→ **What to produce**: Reproduce the material below line for line, from its first line through the line containing "Membership Terms (36, 2570)", with nothing altered.

→ **Data for this exercise**:
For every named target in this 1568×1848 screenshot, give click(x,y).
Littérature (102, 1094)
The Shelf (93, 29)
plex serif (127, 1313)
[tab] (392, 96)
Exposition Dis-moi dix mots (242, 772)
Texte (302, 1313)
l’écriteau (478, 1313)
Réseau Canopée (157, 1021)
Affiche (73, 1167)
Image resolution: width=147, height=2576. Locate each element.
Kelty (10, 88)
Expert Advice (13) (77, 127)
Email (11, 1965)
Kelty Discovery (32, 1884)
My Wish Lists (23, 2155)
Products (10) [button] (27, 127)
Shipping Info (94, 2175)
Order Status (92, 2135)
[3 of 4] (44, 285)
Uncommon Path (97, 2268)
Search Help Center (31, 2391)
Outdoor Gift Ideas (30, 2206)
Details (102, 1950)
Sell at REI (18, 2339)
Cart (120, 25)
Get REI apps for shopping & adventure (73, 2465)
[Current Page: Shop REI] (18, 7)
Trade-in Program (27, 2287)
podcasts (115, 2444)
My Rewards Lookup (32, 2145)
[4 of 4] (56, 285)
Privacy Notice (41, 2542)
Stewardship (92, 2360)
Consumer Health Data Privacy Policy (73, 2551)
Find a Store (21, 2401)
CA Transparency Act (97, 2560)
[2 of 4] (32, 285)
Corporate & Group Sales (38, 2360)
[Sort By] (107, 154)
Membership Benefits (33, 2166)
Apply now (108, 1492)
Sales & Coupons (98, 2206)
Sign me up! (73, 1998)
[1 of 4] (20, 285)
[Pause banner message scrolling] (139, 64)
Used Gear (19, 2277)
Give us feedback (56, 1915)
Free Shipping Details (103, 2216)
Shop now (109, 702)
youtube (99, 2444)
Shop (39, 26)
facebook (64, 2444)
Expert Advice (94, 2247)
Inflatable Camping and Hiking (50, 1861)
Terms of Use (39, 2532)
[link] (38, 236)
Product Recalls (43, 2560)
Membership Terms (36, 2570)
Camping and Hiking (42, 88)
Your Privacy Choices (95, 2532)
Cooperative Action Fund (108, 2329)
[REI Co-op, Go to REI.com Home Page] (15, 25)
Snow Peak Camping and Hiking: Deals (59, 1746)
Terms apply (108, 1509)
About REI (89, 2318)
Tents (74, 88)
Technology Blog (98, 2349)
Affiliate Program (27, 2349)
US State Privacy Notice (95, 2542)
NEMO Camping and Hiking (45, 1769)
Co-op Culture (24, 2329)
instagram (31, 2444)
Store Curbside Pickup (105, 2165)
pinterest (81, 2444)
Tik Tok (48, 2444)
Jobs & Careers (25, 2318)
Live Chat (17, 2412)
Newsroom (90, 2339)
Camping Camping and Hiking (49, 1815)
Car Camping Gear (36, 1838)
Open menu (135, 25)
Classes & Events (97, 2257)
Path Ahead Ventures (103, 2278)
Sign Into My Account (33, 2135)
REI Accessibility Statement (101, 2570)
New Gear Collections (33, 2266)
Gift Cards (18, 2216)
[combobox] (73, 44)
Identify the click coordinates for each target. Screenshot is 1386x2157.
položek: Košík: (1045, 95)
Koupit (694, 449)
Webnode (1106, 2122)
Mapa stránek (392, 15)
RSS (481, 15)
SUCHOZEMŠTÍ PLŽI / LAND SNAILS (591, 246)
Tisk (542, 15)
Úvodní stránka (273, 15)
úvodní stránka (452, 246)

→ **Result**:
For every named target in this 1568×1848 screenshot, give click(x,y).
Littérature (102, 1094)
The Shelf (93, 29)
plex serif (127, 1313)
[tab] (392, 96)
Exposition Dis-moi dix mots (242, 772)
Texte (302, 1313)
l’écriteau (478, 1313)
Réseau Canopée (157, 1021)
Affiche (73, 1167)
Image resolution: width=147, height=2576. Locate each element.
Kelty (10, 88)
Expert Advice (13) (77, 127)
Email (11, 1965)
Kelty Discovery (32, 1884)
My Wish Lists (23, 2155)
Products (10) [button] (27, 127)
Shipping Info (94, 2175)
Order Status (92, 2135)
[3 of 4] (44, 285)
Uncommon Path (97, 2268)
Search Help Center (31, 2391)
Outdoor Gift Ideas (30, 2206)
Details (102, 1950)
Sell at REI (18, 2339)
Cart (120, 25)
Get REI apps for shopping & adventure (73, 2465)
[Current Page: Shop REI] (18, 7)
Trade-in Program (27, 2287)
podcasts (115, 2444)
My Rewards Lookup (32, 2145)
[4 of 4] (56, 285)
Privacy Notice (41, 2542)
Stewardship (92, 2360)
Consumer Health Data Privacy Policy (73, 2551)
Find a Store (21, 2401)
CA Transparency Act (97, 2560)
[2 of 4] (32, 285)
Corporate & Group Sales (38, 2360)
[Sort By] (107, 154)
Membership Benefits (33, 2166)
Apply now (108, 1492)
Sales & Coupons (98, 2206)
Sign me up! (73, 1998)
[1 of 4] (20, 285)
[Pause banner message scrolling] (139, 64)
Used Gear (19, 2277)
Give us feedback (56, 1915)
Free Shipping Details (103, 2216)
Shop now (109, 702)
youtube (99, 2444)
Shop (39, 26)
facebook (64, 2444)
Expert Advice (94, 2247)
Inflatable Camping and Hiking (50, 1861)
Terms of Use (39, 2532)
[link] (38, 236)
Product Recalls (43, 2560)
Membership Terms (36, 2570)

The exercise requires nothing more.